As the Japanese experience suggests, investors will “correct” indiscriminate selling by differentiating among businesses and their stock prices.
Our investment strategy continues to be to maintain a portfolio of businesses that generate differentiated (superior) results. We have (as always) had individual constituents within the portfolio disappoint our expectations, but have continued to get it “right” in the overall portfolio sense. We expect superior business results to once again matter and help drive investment returns.
Bond Market, the Fed and Risk Aversion(1989-2002)
Our bond investment strategy is one of simultaneous positioning for both “offense” and “defense”. Segments of the bond market today possess unsustainable low yields (and unsustainably high prices) and other segments-abandoned in the “flight to quality” risk aversion during the panic-possess relatively high yields (and low prices).
We’ve been selling securities that are trading at the unsustainable low yields (Treasury bonds) and either moving towards the “next safest” areas of the bond market which possess more attractive risk/return prospects, or building cash to do so at a later date. These areas include: GNMA mortgage bonds, higher quality municipal bonds (where appropriate), some FDIC backed bank bonds, and, to a limited extent, investment grade corporate bonds.
As we have noted on previous occasions, high-quality bonds always lie at the heart of our strategies. The highest-quality sectors have been the only major “asset class” to benefit from the financial panic as investors rushed towards safety. As risk aversion lessens, we expect a reversal within the highest-quality area with yields rising and prices falling.
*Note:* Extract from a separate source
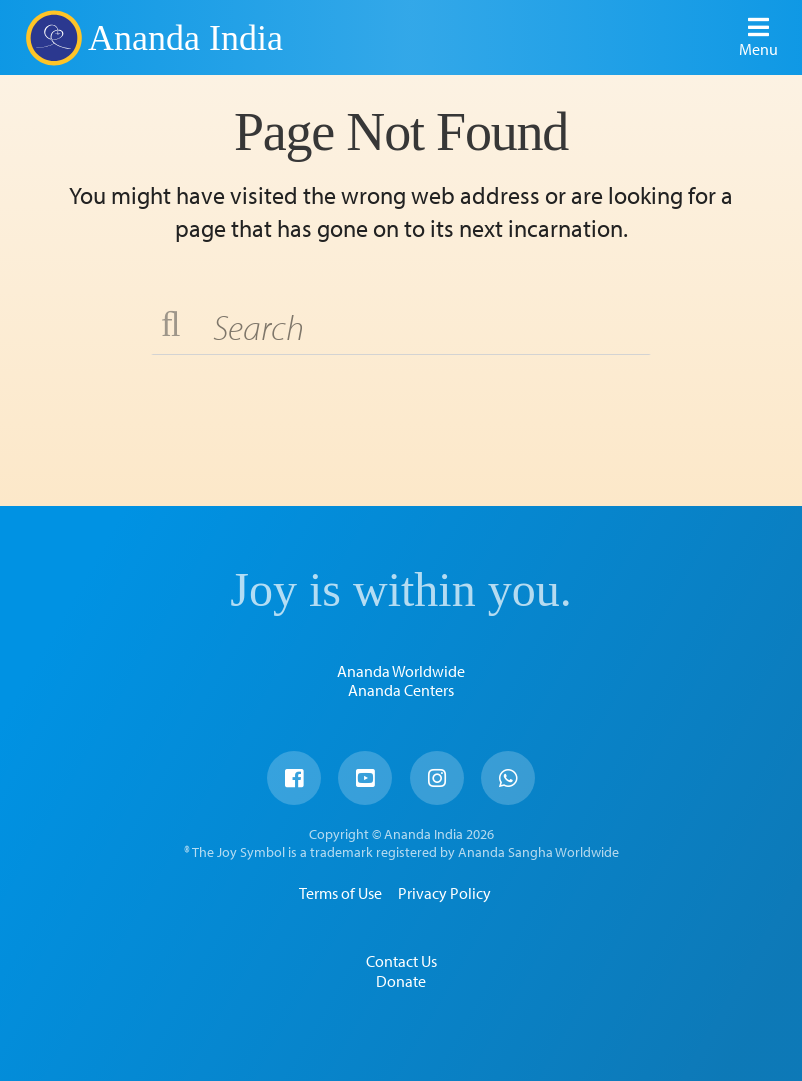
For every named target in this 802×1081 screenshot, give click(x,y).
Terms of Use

In addition, it’s important to consider the actions of another buyer within the market. The Fed recently announced stepped-up efforts to acquire bonds in the highest-quality market segments, as they execute monetary policy. Unlike most other investors, the Fed has a different objective in its bond purchase strategies. It does not want to lose money to be sure and it wants to earn a rewarding return, but these objectives are subordinate to their monetary policy aims.
In other words, the Fed will happily buy overpriced bonds if these actions restart the economic engine. As we’ve outlined throughout this report, we believe the Fed is well on its way of laying the groundwork for better economic weather. As a result, we say, if the Fed wants our bonds, let the Fed have them.
Risk/reward profile of the highest-quality segments of the bond market are extremely unfavorable, as the following chart suggests.
1 The Socialist Solution to the Crisis, Wall Street Journal, April 2, 2009
2 In technical terms using the Fischer quantity theory of money equation, where M x V = P x Q, the Fed has
engineered a rise in money (M) to offset the decline in the velocity of money (V) that’s occurred as credit stresses increased in 2008. This should stabilize economic activity (P x Q). However, for inflation (P) to increase, M, V and “real” economic output (Q) must all be experiencing a sustained rise. Not a likely situation over the short term.
* Jim O’Shaughnessy, A Generational Opportunity, Yahoo Finance March 17, 2009
** Sources: Paul Kasriel, The Great Depression – Just the Facts. Ma’am. The Econtrarian, February 9, 2009, A History of Interest Rates, Homer and Sylla, 3rd edition, Ibbotson & Associates, “On Milton Friedman’s 90th Birthday” Ben Bernanke speech, November, 2002
3 As a Great Depression scholar, Fed Chairman Ben Bernanke has made certain today’s Fed does not repeat the deflationary
mistakes of his 1929-33 Fed counterparts. Whether that causes today’s Fed to “overstay” their current easy money posture to avoid a 1937-38 like double dip remains to be seen.